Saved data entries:
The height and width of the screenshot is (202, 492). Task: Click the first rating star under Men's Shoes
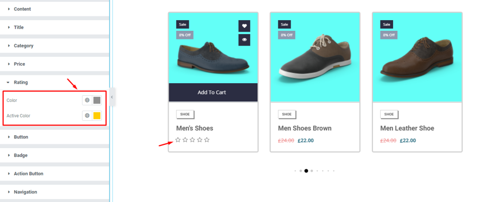pos(178,140)
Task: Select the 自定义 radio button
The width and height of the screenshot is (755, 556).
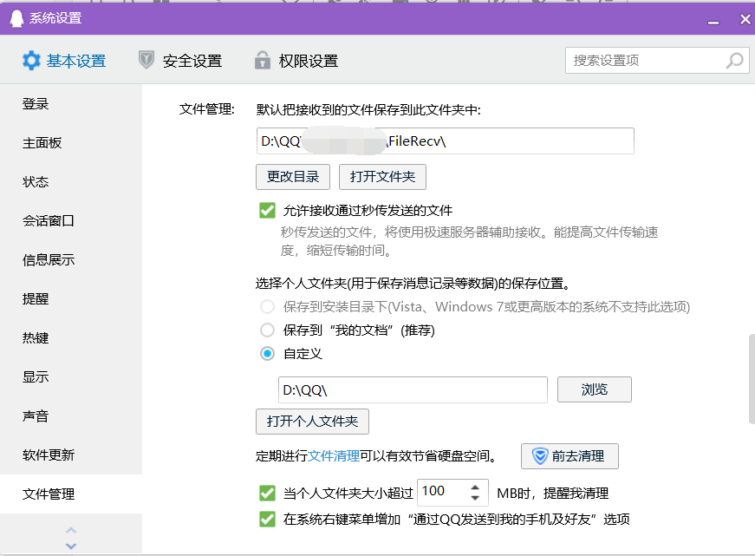Action: pos(267,354)
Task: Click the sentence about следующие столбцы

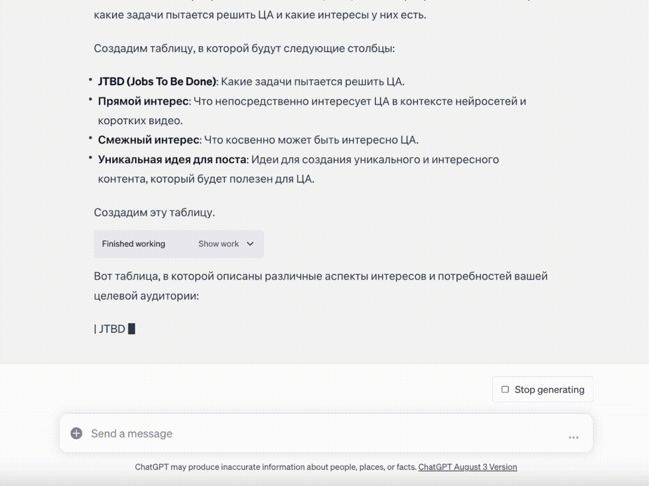Action: (x=244, y=49)
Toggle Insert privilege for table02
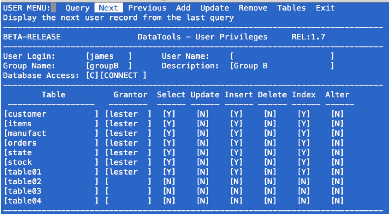 click(x=236, y=181)
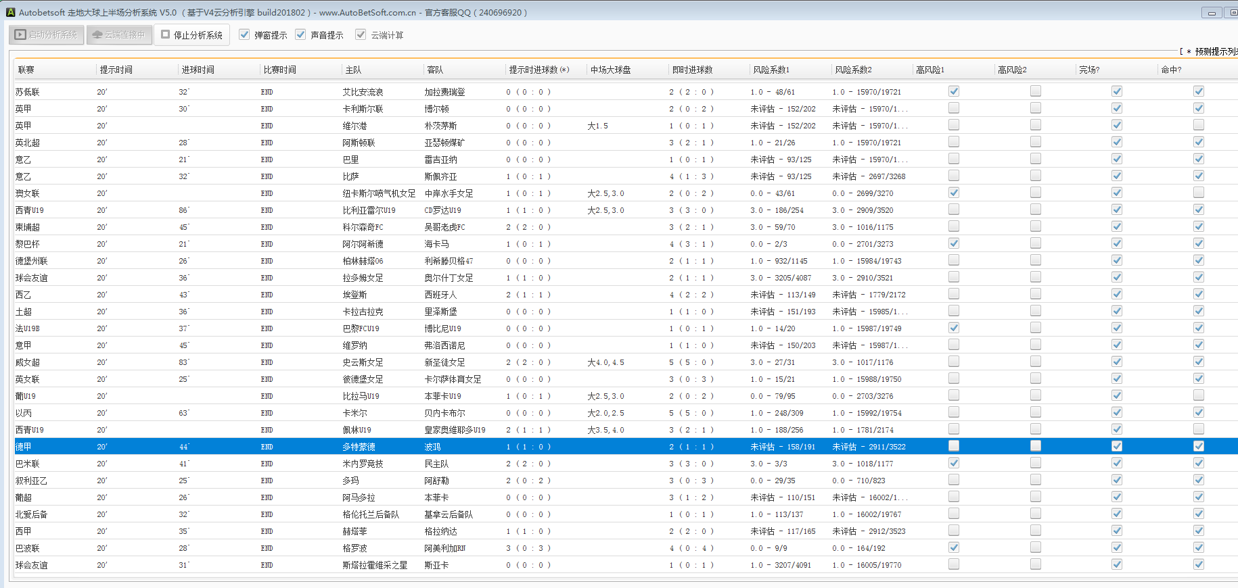This screenshot has height=588, width=1238.
Task: Click the Autobetsoft app icon in title bar
Action: [10, 12]
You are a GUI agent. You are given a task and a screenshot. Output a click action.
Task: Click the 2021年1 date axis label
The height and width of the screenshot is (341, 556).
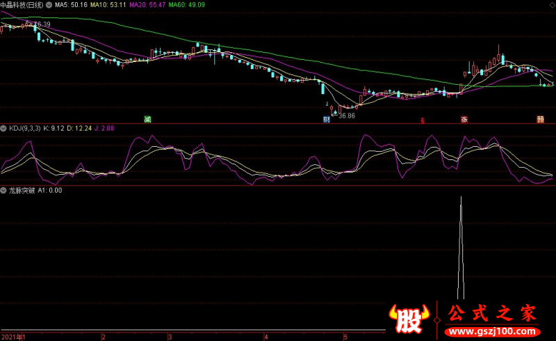click(x=13, y=337)
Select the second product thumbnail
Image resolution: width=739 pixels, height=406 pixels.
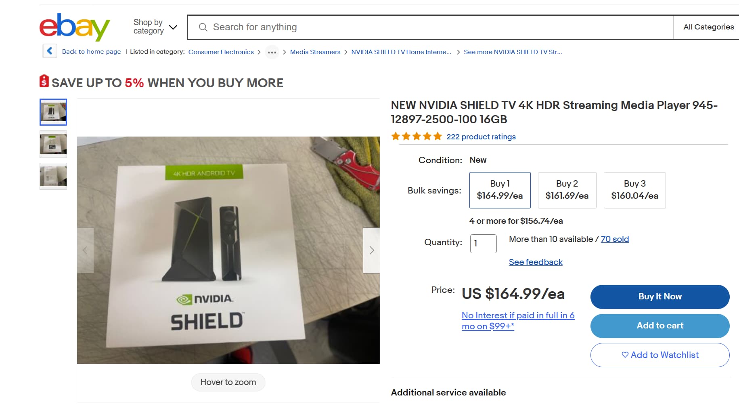53,144
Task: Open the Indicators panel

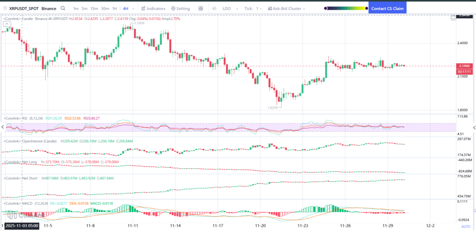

## [Action item]
The word "Select" may appear in several lines of the data; copy every line where it does.

## [The completed task]
Task: Select the 自定义 radio button
Select the second product thumbnail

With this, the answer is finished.